The Gladness of the Risen Son

The Gladness of the Risen Son




“You have shown me the way of life, and you will fill me with the joy of your presence.” Acts 2:28

Three Easter Morning Questions

Let’s begin the lesson with three questions for you to answer silently in your own mind.

• First, do you want to be happy?

• Second, do you want your happiness to be partial or full?

• Third, do you want your happiness to stop or to last as long as you last?

The reason I count these questions worthy of Easter Sunday morning is not just because I think every person in this room cares about them, but also because these questions are the rock bottom concerns of the Bible.

Wherever the Bible has had its profoundest effect in people's lives, it hasn't been because of the demands of some new sense of duty, but because of the power of a new pleasure.

The Bible Produces a Serious Pursuit of Happiness

People who know the Bible best and who have experienced it most deeply are not diverted from the quest for happiness and pleasure. Instead, it has caused people to get really serious about the quest. It has caused them to ask, "Do I really want to be happy? Do I want the fullest happiness possible? Do I want my happiness to last forever?" In other words, the Bible makes us stop playing games with our happiness. It makes us serious, even desperate, in our pursuit.

It makes a harried and overworked businessman go away for a few days and sit by the lake, and look at the sunset and the stars, and ask: "Have I found it? Is this what I am really after? Does it satisfy? Will it last?"

Jesus Christ never once condemned the quest for happiness. But often he has rebuked us for taking it so lightly.

Now what does all this have to do with Easter Sunday? Let’s try to relate the two.

The Earliest Days of the Church

In Acts 1:3 Luke tells us that Jesus “appeared to the apostles from time to time, and he proved to them in many ways that he was actually alive. And he talked to them about the Kingdom of God.”

For forty days he sought to prove to his followers that he really was alive,

• that his body was new and indestructible,

• that his death for sinners was validated,

• that his teaching was true,

• that his fellowship would be permanent,

• and that his cause would triumph in the world.

Then when “..the Lord Jesus had finished talking with them, he was taken up into heaven and sat down in the place of honor at God’s right hand.” (Mark 16:19) And there he will reign until He comes a second time in power and great glory, and all Believers, those of us who have a relationship with Jesus, will reign with him forever and ever.

The Apostles Pondering the Old Testament

Then the book of Acts goes on to show us that for ten days after Jesus had ascended to heaven the apostles and Jesus' mother and his brothers devoted themselves to prayer in Jerusalem. During these ten days Peter and the others must have combed the Old Testament for predictions and explanations of what was happening in these incredible days, because when the Holy Spirit finally comes upon them with power at the end of those ten days, the apostles are full of Scripture. They explain everything in terms of the fulfillment of Scripture. This is apparent in Acts 2:14-41.

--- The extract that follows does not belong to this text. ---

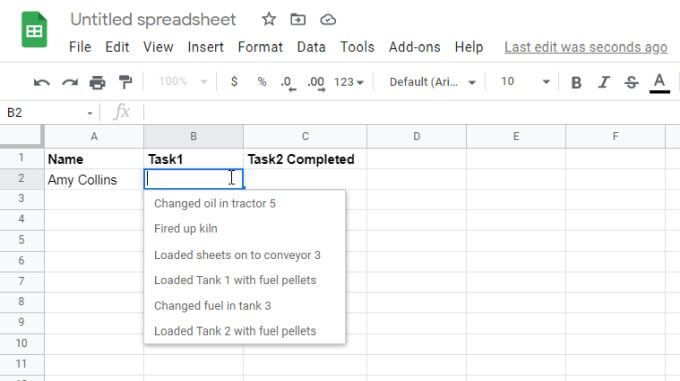Open the Google Sheets home icon
The width and height of the screenshot is (680, 381).
(34, 29)
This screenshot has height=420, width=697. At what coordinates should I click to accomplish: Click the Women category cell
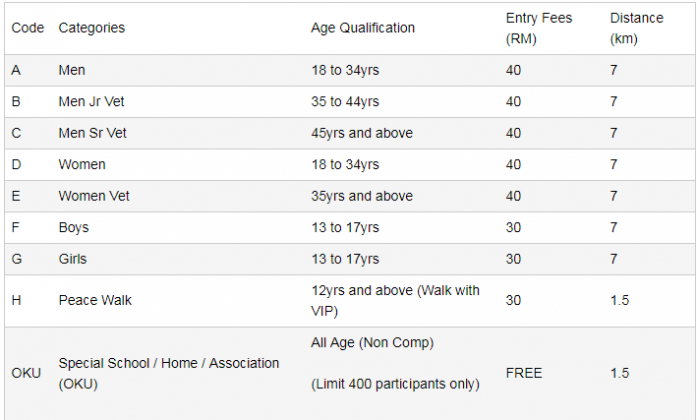point(82,164)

One of the psalms that Peter evidently pondered was Psalm 16.

The reason we know that Peter had given thought to this psalm is that he quotes from it in Acts 2:25–28. “I see that the LORD is always with me. I will not be shaken, for he is right beside me. No wonder my heart is glad, and my tongue shouts his praises! My body rests in hope. For you will not leave my soul among the dead or allow your Holy One to rot in the grave. You have shown me the way of life, and you will fill me with the joy of your presence.”

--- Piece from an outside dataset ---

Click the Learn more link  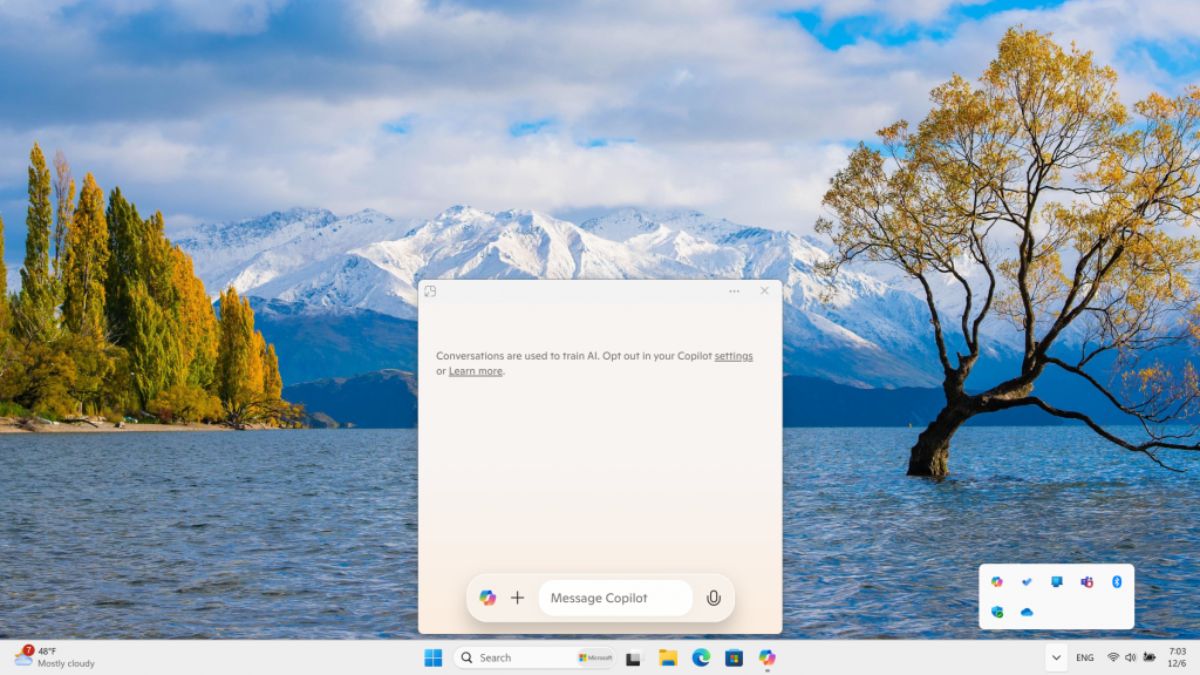475,370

What Peter Saw in Psalm 16

We know that God gave David a promise (in 2 Samuel 7:12–16) that one of his own posterity would be the everlasting king of Israel — the Son of David, the Messiah (Isaiah 9:6–7). David must have often thought of this wonderful thing — that in his own body, as it were, there was a king whose reign would never end.

And Peter noticed in reading the psalms of David that sometimes, as David expressed his own hope in God, he would be caught up by the Holy Spirit to say things about himself that went far beyond what his own experience would be. It was as though David were sometimes transported into the future of his son the Messiah and would say things that only the Son of David would experience sometime in the future.

How Will David Not Be Shaken?

This is what Peter saw as he meditated on Psalm 16. He read, "I see that the LORD is always with me. I will not be shaken, for he is right beside me." (Acts 2:25.) And maybe he asked, "In what sense will David not be shaken?"

So he reads on for the answer. Acts 2:26—"No wonder my heart is glad, and my tongue shouts his praises!" And Peter ponders and answers his question: "The sense in which David will not be shaken is that he is secure in God. He will be protected—soul and body."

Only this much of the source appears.